PAGE EXTRACT:
══════════════════════════════
To add another financing option for the company, Franco-Nevada implemented an at-the-market equity program, also known as an ATM, in July.

Slide 11 highlights some of the key elements of this program. The program provides the company with another tool in managing the balance sheet and the liquidity available to the company. We look at the ATM program, the $1.1 billion in credit facilities, and the significant cash that the company will continue to generate as sources of capital to help finance future transactions. For 2019, the company sold 1.43 million shares for total gross proceeds of $138.4 million.

The company has a number of Canada Revenue Agency audits under way. Each is at a different stage in the audit process. On Slide 16, we have attempted to summarize these audits and current financial impact. The three audits highlighted are the Canadian domestic tax matters, which has potential tax payable of $1.1 million for 2014 and 2015. The Mexican and Barbados audits have potential tax payable of $24 million. The above amounts do not include potential interest and penalties, which could approximate $20 million for the above periods.

Franco-Nevada does not believe that the reassessments are supported by Canadian tax law and intends to defend its tax filing positions.

Slide 17, summarizes the financial resources available to the company. In fourth quarter 2019, the company repaid $160 million of debt, leaving a balance of $80 million at the end of the year. Subsequently, this amount has been repaid and the company is now debt-free. The company continues to have its $1.1 billion credit facilities available and will continue to generate significant cash going forward. Overall, the company has approximately $1.4 billion of available capital.

And with that, I will turn it over to Paul.
══════════════════════════════
WHAT THIS TASK INVOLVES: According to the Franco-Nevada earnings remarks, how much debt did the company repay in the fourth quarter of 2019? The listing that comes next is from an unrelated source.

DATASET CONTENT:
══════════════════════════════
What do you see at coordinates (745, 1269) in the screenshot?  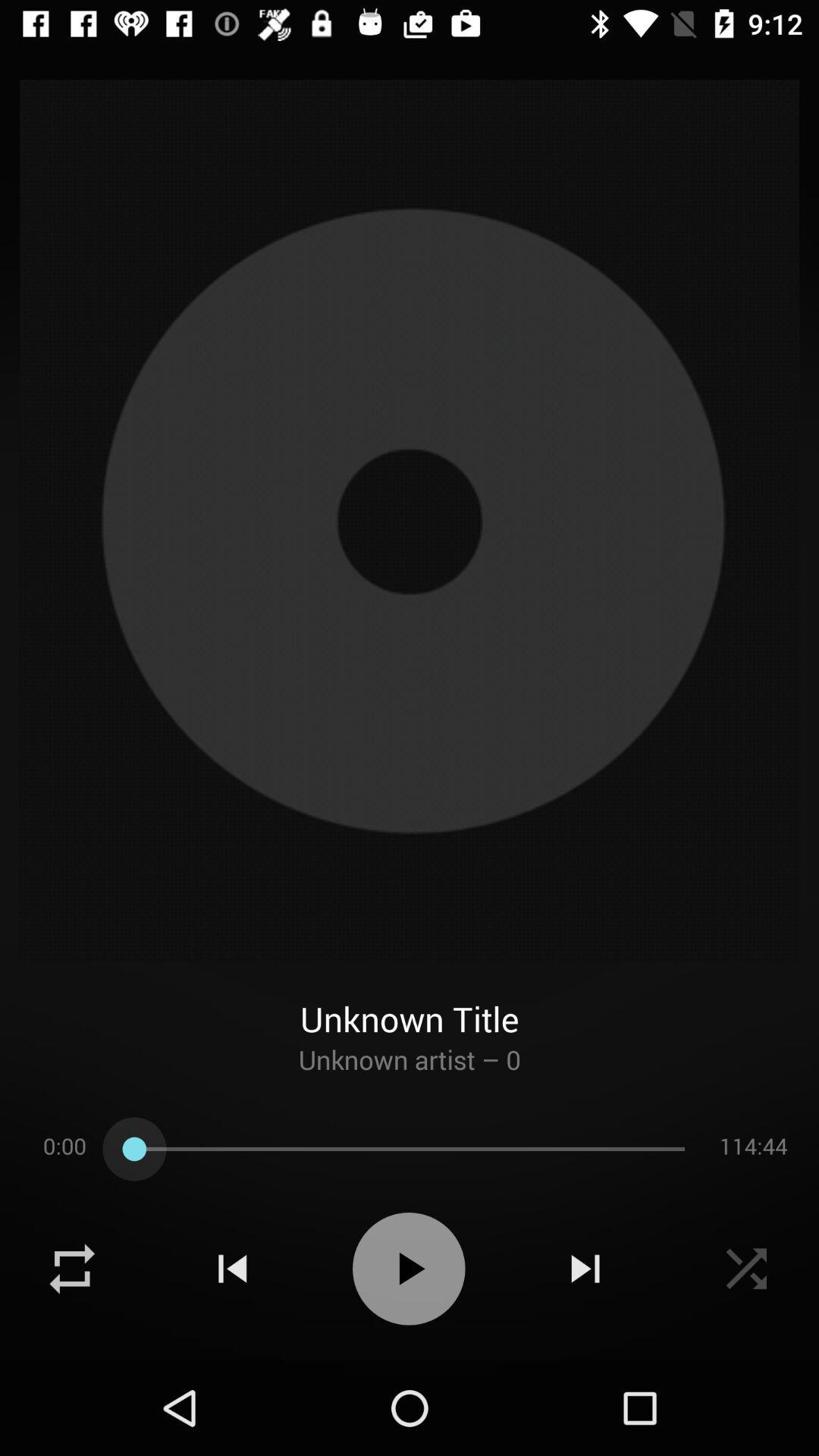 I see `shuffle` at bounding box center [745, 1269].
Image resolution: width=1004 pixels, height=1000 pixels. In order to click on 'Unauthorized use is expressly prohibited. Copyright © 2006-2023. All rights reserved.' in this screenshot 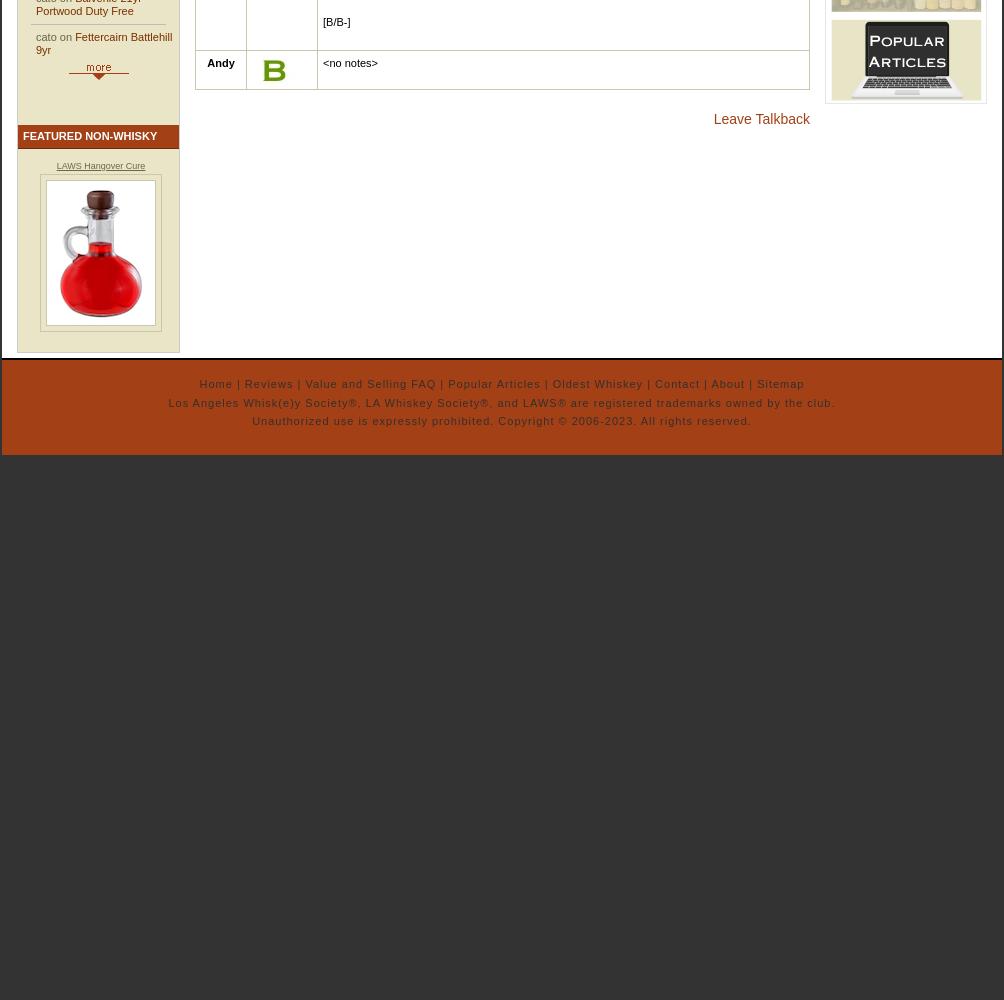, I will do `click(500, 420)`.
══════════════════════════════
COMPLETE ANSWER: The company repaid $160 million of debt in the fourth quarter of 2019.